That lawsuit now won't be heard as Tuesday morning, a settlement was reached between the parties:

Just as a trial was to begin, Major League Baseball and its fans reached agreement Tuesday to expand the menu of online packages for televised games.

The deal came weeks after baseball's lawyers told a judge that for the first time the league was going to let fans buy single-team packages for fans who watch games online. In the past, viewers who didn't live in their favored teams' home markets had to buy access to every single televised MLB game.

Ned Diver, an attorney for fans who filed the class-action lawsuit in 2012, confirmed the preliminary settlement, though he did not immediately describe the terms. Lawyers for baseball and an MLB spokesman did not immediately return messages seeking comment.

Obviously, we'll need more details on the settlement and what it means going forward, but the first result will likely be, as noted above, that you'll be able to buy an online package of only Cubs games if you live outside the Cubs' broadcast territory.

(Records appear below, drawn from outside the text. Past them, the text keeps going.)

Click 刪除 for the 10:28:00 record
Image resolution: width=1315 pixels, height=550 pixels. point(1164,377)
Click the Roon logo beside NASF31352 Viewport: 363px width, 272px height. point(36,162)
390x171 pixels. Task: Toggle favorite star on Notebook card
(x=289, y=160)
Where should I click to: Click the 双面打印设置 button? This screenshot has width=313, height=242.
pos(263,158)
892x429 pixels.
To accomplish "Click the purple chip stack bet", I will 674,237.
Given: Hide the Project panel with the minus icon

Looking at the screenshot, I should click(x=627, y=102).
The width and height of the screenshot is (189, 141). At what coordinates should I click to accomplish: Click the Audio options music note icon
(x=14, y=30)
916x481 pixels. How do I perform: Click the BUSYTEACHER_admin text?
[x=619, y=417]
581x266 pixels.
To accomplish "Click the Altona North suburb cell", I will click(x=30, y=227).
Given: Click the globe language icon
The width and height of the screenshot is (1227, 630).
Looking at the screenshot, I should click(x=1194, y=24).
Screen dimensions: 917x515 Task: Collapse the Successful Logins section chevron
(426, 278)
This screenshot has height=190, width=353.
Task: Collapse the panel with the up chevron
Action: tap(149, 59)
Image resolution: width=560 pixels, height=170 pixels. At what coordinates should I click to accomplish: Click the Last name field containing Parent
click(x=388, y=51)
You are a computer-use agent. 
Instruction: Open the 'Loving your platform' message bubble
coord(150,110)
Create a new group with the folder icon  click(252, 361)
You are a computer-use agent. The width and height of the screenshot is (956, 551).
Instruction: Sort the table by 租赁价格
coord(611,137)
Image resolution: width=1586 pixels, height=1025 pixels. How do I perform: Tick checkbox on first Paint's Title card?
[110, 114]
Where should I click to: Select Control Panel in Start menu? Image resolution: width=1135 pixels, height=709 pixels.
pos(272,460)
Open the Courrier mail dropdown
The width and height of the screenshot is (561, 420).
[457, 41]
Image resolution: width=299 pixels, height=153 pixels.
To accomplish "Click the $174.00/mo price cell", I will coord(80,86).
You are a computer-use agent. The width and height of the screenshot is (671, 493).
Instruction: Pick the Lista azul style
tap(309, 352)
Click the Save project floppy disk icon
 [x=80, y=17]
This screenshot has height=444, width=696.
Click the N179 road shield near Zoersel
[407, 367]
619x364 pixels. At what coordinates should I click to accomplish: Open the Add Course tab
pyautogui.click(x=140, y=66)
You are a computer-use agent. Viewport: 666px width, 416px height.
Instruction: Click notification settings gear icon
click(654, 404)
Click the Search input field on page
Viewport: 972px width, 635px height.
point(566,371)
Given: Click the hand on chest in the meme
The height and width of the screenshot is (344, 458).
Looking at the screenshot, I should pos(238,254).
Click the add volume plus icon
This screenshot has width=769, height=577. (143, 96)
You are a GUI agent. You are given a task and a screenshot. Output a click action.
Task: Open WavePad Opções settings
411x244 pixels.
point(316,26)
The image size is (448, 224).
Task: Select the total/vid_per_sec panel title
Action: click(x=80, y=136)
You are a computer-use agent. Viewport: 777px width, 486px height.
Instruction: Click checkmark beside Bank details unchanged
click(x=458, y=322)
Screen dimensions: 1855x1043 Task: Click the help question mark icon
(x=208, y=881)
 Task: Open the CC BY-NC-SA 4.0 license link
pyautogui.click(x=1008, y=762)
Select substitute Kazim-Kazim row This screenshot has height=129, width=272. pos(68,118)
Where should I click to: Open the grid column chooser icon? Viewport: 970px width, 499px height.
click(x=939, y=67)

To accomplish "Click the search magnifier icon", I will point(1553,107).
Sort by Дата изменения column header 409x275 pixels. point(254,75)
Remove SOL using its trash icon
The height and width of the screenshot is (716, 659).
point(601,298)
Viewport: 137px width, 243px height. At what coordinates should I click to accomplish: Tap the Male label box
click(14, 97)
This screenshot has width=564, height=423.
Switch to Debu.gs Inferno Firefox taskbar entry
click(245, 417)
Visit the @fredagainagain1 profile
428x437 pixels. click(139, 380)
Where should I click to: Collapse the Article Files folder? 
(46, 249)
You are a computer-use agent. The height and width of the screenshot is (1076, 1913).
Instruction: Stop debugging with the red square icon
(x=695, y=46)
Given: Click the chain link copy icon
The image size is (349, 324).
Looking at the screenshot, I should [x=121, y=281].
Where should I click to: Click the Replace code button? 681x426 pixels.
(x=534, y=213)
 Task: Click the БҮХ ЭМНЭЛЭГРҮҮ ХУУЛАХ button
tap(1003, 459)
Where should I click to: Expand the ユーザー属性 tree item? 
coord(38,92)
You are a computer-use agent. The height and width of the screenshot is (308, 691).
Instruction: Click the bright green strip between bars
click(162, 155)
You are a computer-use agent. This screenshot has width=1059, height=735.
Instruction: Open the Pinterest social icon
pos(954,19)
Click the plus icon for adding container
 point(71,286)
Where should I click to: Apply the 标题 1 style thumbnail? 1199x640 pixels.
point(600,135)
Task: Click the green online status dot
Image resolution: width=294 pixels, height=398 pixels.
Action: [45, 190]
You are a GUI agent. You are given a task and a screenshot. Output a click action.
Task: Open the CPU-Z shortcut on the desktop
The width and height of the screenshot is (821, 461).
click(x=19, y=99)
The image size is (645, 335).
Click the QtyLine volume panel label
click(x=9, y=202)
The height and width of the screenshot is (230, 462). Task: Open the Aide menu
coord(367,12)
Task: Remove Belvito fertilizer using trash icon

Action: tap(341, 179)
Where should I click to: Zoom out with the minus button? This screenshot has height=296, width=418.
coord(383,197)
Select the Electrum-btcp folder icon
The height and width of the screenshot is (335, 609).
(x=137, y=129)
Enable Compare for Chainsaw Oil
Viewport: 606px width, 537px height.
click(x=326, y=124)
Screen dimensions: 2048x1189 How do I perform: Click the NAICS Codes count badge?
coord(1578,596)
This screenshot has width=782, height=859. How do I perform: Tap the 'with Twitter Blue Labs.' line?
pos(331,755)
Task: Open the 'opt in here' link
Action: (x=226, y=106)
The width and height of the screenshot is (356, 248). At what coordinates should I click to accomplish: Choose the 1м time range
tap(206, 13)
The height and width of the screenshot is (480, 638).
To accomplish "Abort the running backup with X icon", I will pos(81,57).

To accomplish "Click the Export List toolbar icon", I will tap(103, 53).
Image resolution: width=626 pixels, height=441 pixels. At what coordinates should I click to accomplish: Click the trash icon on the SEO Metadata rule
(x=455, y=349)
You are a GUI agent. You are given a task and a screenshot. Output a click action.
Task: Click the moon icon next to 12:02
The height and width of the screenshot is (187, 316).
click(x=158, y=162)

This is good news if you live outside the blackout area if you don't want to buy the entire MLB.tv package and only want to watch the Cubs. The National Hockey League has been allowing this for some time, at a price that's about 20 percent below the price for the full league package. I'd expect MLB to price its single-team option about the same. No prices nor details have yet been posted for MLB.tv for the 2016 season, though typically they come out around the end of January, so likely they'll be available in a week or so.

MLB issued a statement after the settlement was announced:

"We can confirm that a settlement of the Garber case has been reached. Because the process remains ongoing, it is not appropriate to comment further at this time."

Unfortunately, none of this help you if you live in the blackout areas of Indiana, Illinois or Iowa, and I'll post the map here again (click to embiggen):

You'll still be blacked out of games in those areas unless your cable/satellite system carries CSN Chicago, and even if you get those, you're still at the mercy of local broadcast outlets in the case of the 70 over-the-air games that are on WGN-Ch. 9 and ABC-7 in Chicago. Some of those games were carried on affiliates in the 14 markets affected last year. I'm hopeful that more of those games will be carried in 2016; I'm trying to find out what coverage plans are in these markets and will post about it if I get information.

In the meantime, this is a small victory for baseball fans.